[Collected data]
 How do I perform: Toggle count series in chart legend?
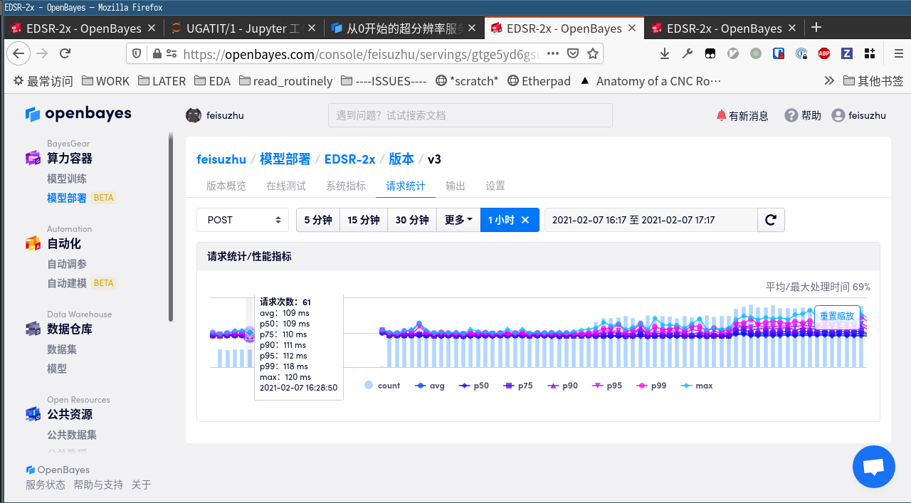[382, 386]
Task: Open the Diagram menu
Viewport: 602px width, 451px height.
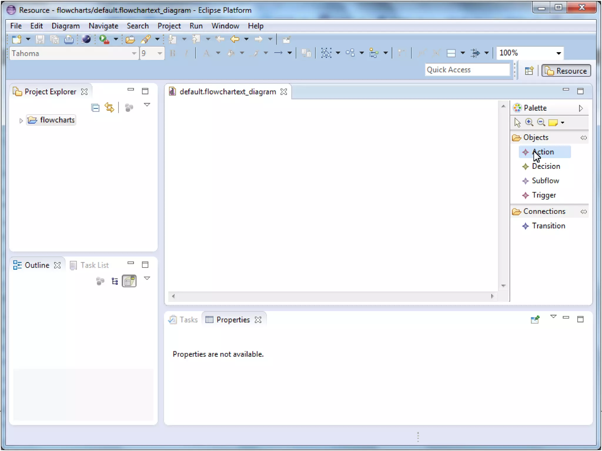Action: pos(66,26)
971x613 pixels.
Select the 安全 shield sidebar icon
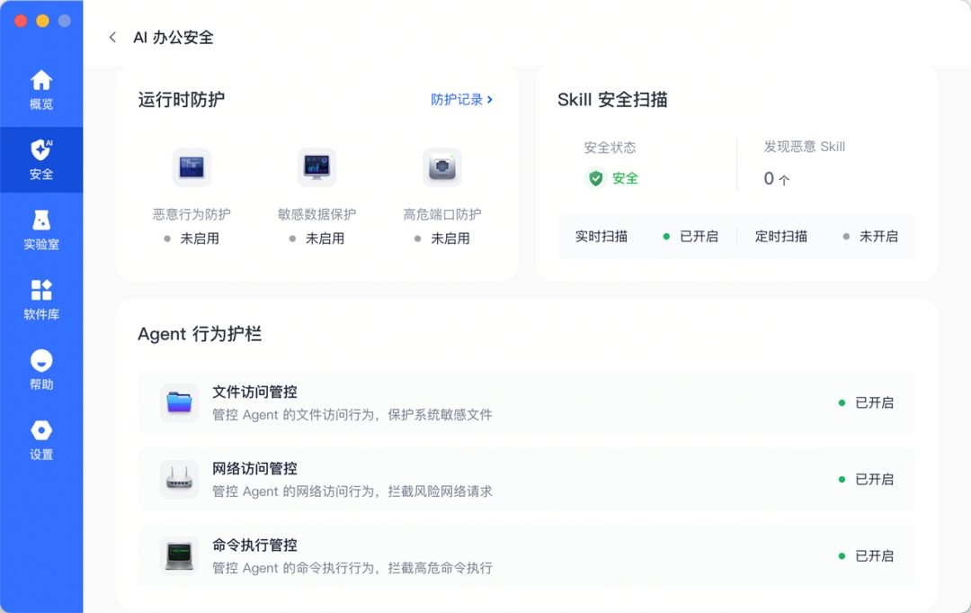(41, 160)
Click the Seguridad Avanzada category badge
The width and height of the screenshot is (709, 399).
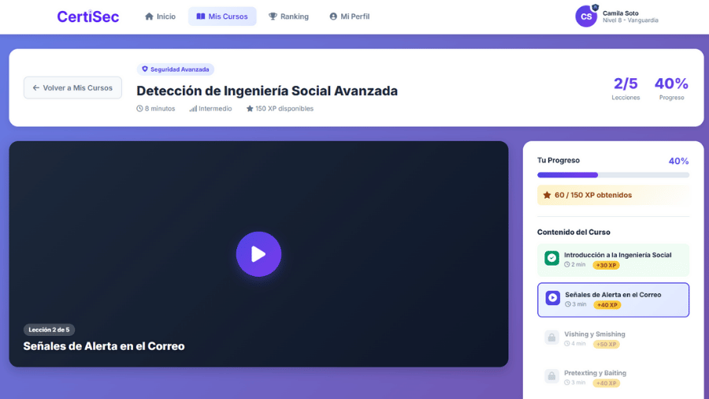176,69
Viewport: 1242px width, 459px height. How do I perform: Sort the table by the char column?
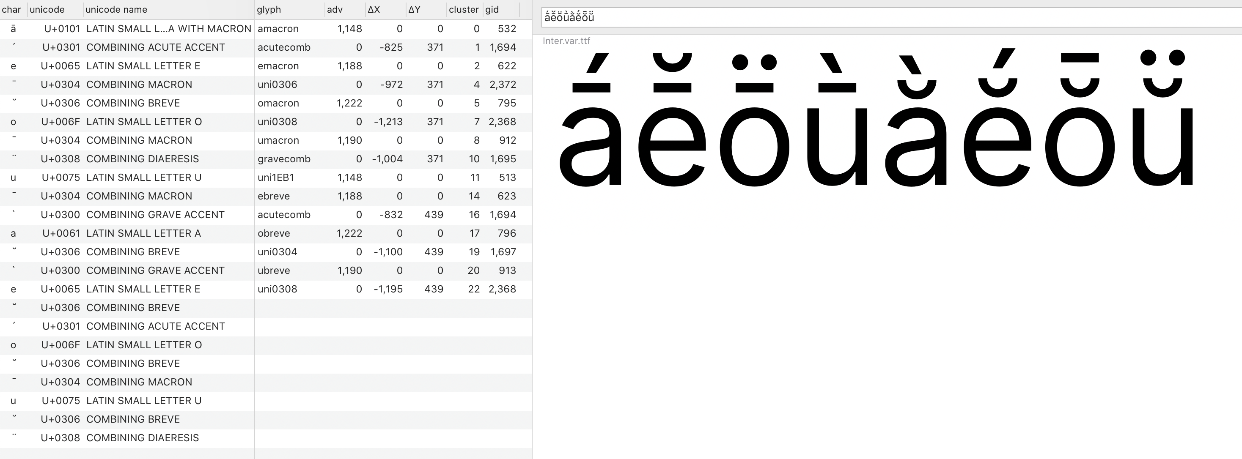pyautogui.click(x=12, y=9)
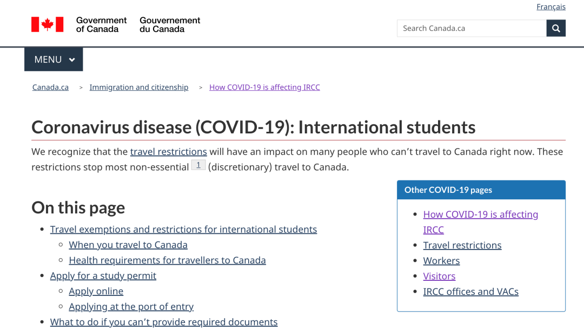The image size is (584, 330).
Task: Expand the MENU dropdown
Action: pyautogui.click(x=54, y=59)
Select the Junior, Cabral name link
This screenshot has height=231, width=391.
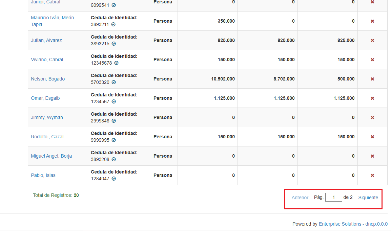pos(45,2)
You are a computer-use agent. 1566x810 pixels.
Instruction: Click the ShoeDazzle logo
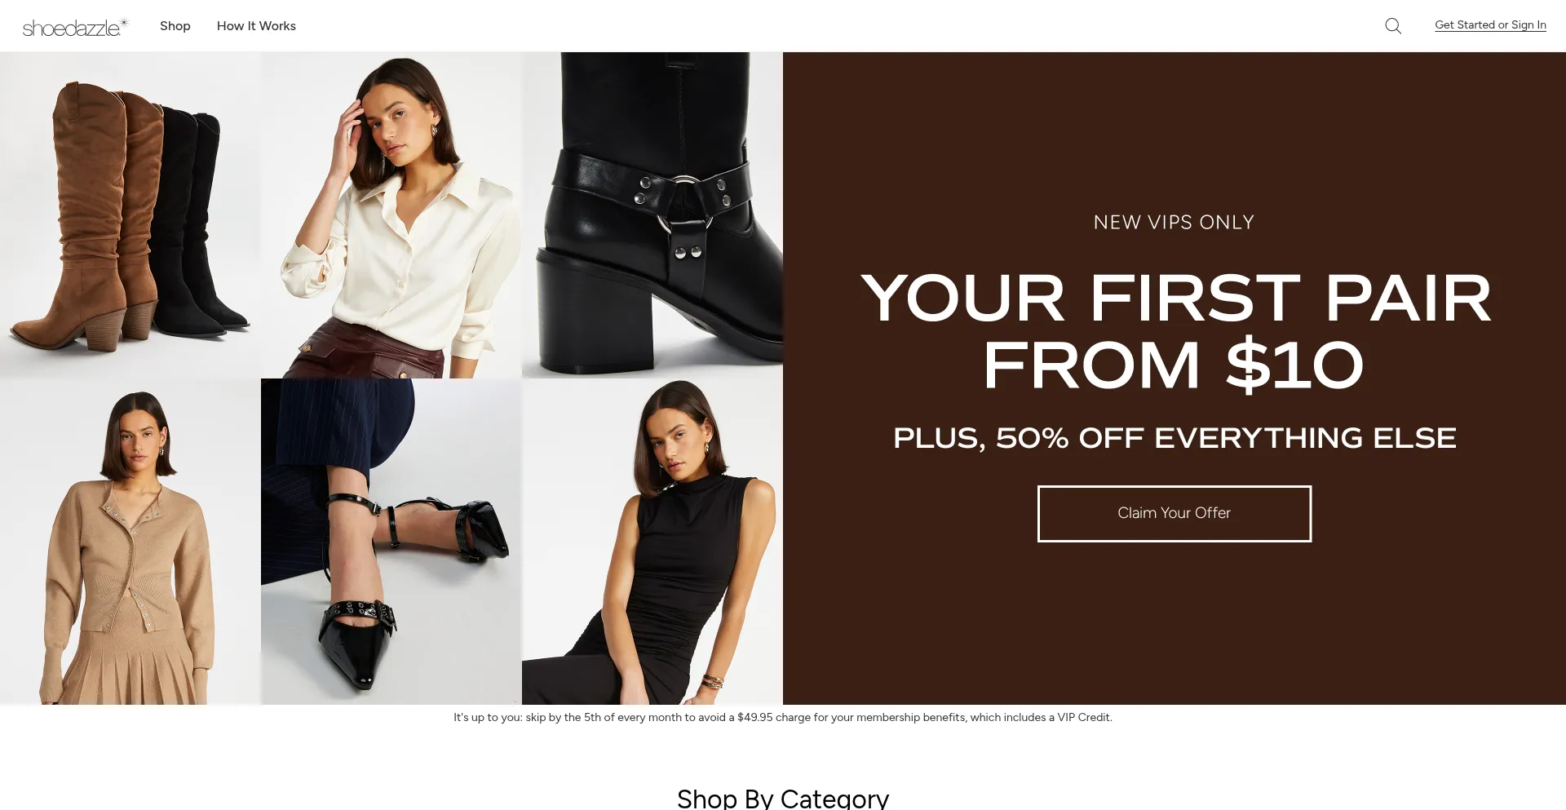(75, 27)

▸ INSTRUCTIONS TO FOLLOW
Write out every entry above verbatim, leaving out the pictures.

▸ REPLY
 How do I perform: Toggle count series in chart legend?
[382, 386]
Task: Open the Diagram menu
Viewport: 602px width, 451px height.
Action: pos(66,26)
971x613 pixels.
Select the 安全 shield sidebar icon
(41, 160)
Click the Seguridad Avanzada category badge
The width and height of the screenshot is (709, 399).
176,69
Viewport: 1242px width, 459px height. How do I perform: Sort the table by the char column?
pyautogui.click(x=12, y=9)
The image size is (584, 330).
Task: Expand the MENU dropdown
Action: pyautogui.click(x=54, y=59)
Select the Junior, Cabral name link
This screenshot has height=231, width=391.
pos(45,2)
You are a computer-use agent. 1566x810 pixels.
Instruction: Click the ShoeDazzle logo
(75, 27)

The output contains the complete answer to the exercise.